Four specimens did not amplify for three or more loci and were excised

Ka number of alleles, H observed heterozygosity, H expected heterozygosity, PIC polymorphic information content, Ref references

a Direct submission-Jeong et al. (NCBI) 2007

Costs of developing species-specific markers remain a concern. Compared with the enrichment protocol of developing microsatellite markers, the PIMA method requires less expertise, less time, and, so, less expense. The method’s drawback is that it results mostly in dinucleotides, which are more plentiful because their mutation rate is at least six times that of other short tandem repeats (STR). Although tri- and tetranucleotides may not be more variable than dinucleotide, they’re definitely easier to score and lead to a lower genotyping error. The various kinds of tri- tetra- penta- and hexanucleotides can be obtained with the PIMA method, but with specific designs and much more laborious search.

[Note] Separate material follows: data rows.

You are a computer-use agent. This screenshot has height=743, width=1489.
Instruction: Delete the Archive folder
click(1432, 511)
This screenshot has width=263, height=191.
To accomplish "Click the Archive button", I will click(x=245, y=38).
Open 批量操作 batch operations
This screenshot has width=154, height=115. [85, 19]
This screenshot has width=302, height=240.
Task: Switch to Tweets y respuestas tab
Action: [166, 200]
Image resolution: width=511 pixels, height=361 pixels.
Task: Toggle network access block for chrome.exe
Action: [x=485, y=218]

Nonspecific markers are used to circumvent the expertise and the expense required to develop specific markers, but they may not have adequate resolution power to reveal fine-scale population structure. In a direct comparative study, the use of 11 highly polymorphic red drum (nonspecific) markers failed to delineate the eastern and western Gulf spotted seatrout (Cynoscion nebulosus) samples as belonging to different clusters compared to only three spotted seatrout markers that accomplished the task (Seyoum et al. in preparation). While nonspecific microsatellite loci are widely used [15, 16] and could reveal strong genetic breaks between populations, there has been no study to directly compare specific vs. nonspecific microsatellite loci on equal terms of allelic variability in revealing fine genetic breaks between populations. The inadequate (and possibly misleading) results of the previous work on the study of the genetic population structure of the sheepshead that used non-specific markers may be offset by these new, species-specific markers developed in this study. We believe that these suite of species-specific markers will shed light on the stock structure of the sheepshead and on the validity of the morphologically classified subspecies. The stock structure of this fish ought to be determined now, especially because as attention increases toward regulation of other Gulf species, the sheepshead is now the target of greater demand and pressure of in the Gulf of Mexico [17]. Updated knowledge of sheepshead stock structure will help direct relevant management actions to protect this species at the appropriate spatial scale across its range.